* **Excerpt to read**:
[lkb] Script LKB to tokenize a document

Wed Mar 6 23:12:15 CET 2013

hi noa,

tokenization is not the primary purpose of the LKB software, even
though the LKB includes several options for tokenizing text.  i am
guessing you might be interested in the REPP machinery (Regular
Expression Pre-Processor), discussed by Dridan & Oepen (2012)
in ACL?  REPP itself is just a framework for tokenization, and the
LKB does include an implementation of REPP (although i would
suggest you rather use the REPP implementation bundled with
the PET parser).  to apply REPP for tokenzation, one will need a
set of rules, in the format described at

  http://moin.delph-in.net/ReppTop

for english at least, there is a set of REPP rules aiming to comply
with the tokenization standards of the venerable Penn Treebank.
i imagine these rules might work reasonably well for some other
(similar, in terms of orthographic conventions) languages.  also,
one of the goals in REPP is of course easy customization, so a
user should not find it too difficult to fine-tune tokenization rules.

* **Provided information**:
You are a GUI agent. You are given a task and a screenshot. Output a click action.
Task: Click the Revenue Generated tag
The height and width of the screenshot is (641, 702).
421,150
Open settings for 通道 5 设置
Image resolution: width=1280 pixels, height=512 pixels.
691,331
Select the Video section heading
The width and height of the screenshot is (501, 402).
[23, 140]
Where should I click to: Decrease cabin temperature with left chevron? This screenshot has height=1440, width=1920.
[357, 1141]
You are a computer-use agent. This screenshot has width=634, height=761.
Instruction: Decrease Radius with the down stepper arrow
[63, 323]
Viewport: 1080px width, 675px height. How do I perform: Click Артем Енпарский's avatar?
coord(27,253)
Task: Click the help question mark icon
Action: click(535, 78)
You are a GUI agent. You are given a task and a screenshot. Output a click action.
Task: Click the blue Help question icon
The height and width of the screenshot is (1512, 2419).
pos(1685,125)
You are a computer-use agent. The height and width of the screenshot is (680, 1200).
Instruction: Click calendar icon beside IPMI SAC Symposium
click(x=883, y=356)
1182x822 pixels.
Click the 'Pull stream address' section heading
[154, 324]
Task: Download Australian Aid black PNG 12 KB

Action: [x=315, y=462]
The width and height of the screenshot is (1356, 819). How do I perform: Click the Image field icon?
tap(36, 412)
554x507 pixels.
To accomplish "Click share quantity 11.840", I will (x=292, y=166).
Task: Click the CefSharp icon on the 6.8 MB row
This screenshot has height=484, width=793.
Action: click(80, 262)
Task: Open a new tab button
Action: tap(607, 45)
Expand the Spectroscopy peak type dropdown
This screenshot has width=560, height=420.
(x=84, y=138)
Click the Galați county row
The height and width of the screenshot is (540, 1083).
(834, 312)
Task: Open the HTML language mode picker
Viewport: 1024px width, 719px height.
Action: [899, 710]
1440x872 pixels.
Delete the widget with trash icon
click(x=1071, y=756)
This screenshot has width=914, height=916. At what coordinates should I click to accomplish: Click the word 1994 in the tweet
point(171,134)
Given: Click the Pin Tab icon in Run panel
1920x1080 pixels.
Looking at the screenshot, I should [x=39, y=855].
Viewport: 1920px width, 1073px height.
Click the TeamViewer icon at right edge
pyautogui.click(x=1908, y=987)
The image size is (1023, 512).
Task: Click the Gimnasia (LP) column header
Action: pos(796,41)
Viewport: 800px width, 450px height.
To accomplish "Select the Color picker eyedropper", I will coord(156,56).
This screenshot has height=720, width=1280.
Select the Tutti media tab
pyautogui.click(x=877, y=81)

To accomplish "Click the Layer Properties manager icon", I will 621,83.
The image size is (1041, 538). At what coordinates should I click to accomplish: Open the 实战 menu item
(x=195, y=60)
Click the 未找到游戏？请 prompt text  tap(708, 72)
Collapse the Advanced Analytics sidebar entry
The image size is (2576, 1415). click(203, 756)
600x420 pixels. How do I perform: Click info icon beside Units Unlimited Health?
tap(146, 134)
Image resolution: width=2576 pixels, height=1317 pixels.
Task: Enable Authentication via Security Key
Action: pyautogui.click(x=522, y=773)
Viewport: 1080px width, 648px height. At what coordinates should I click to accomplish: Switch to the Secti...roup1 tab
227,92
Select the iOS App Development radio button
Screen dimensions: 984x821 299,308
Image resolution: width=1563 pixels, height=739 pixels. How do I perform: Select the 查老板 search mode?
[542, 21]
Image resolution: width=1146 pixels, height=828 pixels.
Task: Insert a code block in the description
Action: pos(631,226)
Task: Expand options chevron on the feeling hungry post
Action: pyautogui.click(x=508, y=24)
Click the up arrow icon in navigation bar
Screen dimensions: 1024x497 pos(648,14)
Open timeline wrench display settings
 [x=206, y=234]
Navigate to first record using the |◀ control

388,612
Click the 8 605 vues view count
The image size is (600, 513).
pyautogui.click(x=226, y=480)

* **Stated exercise**: Please copy out the passage of the message on LKB tokenization from "Wed Mar 6 23:12:15" up to and including "Dridan & Oepen (2012)".

* **Answer in full**:
Wed Mar 6 23:12:15 CET 2013

hi noa,

tokenization is not the primary purpose of the LKB software, even
though the LKB includes several options for tokenizing text.  i am
guessing you might be interested in the REPP machinery (Regular
Expression Pre-Processor), discussed by Dridan & Oepen (2012)